■ **Task to carry out**
Give the listing back in full, exactly as written, with the pictures removed.

*** Opening of Extracted entries ***

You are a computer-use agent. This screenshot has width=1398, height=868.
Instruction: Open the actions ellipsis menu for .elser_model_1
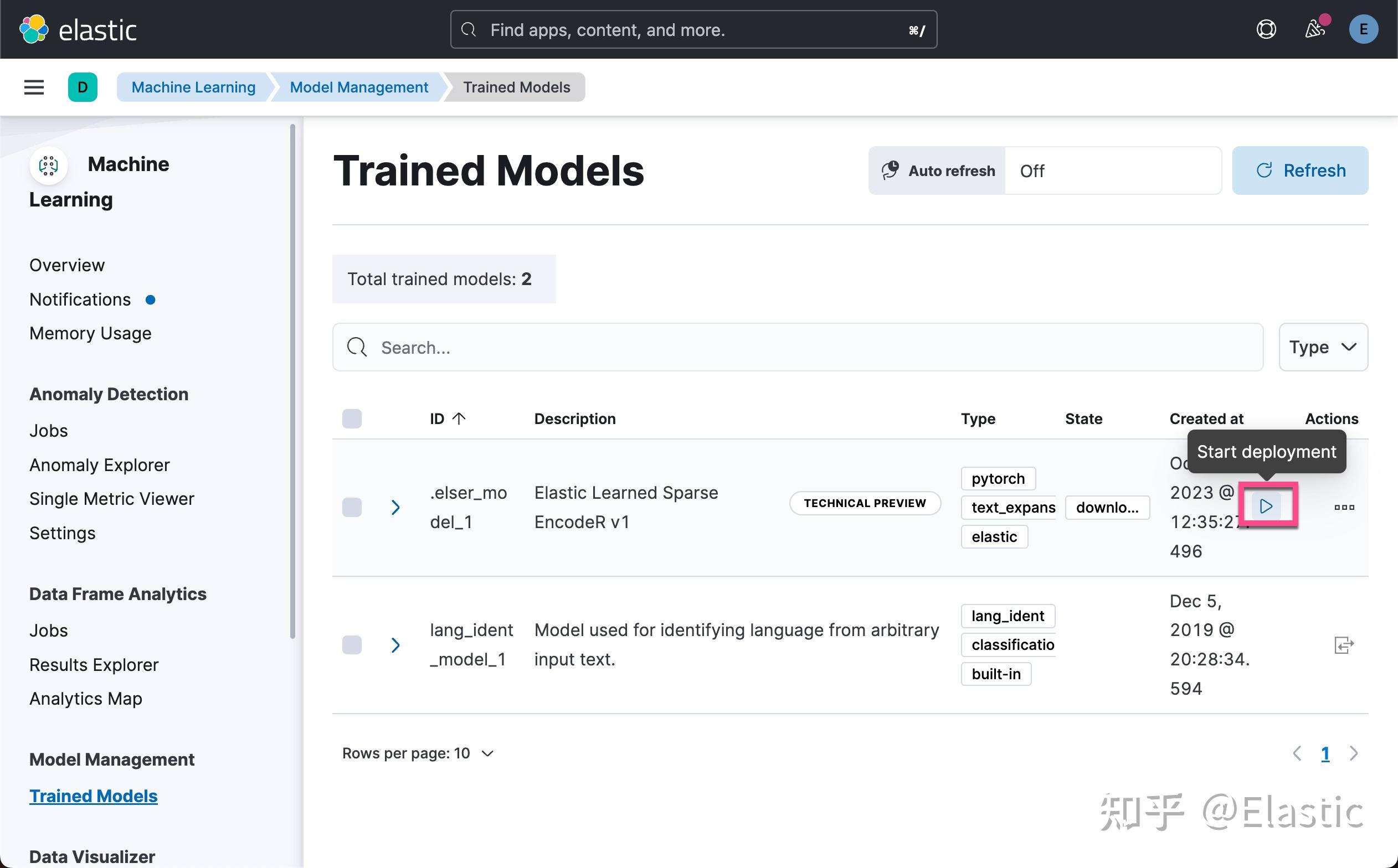click(x=1344, y=507)
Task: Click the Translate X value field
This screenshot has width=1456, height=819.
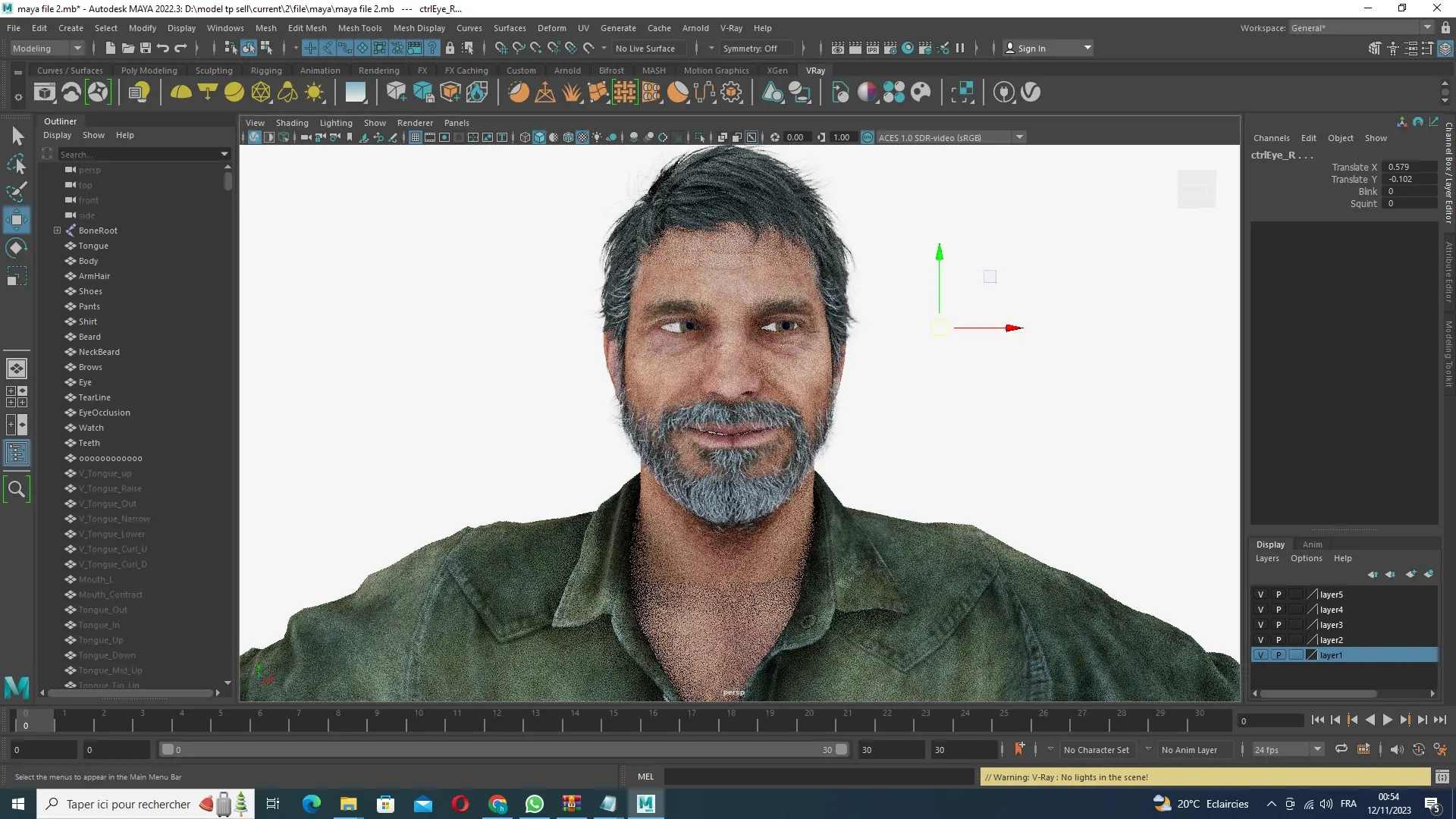Action: [x=1409, y=167]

*** Close of Extracted entries ***

■ **Solution**
You are a computer-use agent. This screenshot has width=1398, height=868.
Instruction: Open the actions ellipsis menu for .elser_model_1
click(x=1344, y=507)
Task: Click the Translate X value field
This screenshot has width=1456, height=819.
Action: [x=1409, y=167]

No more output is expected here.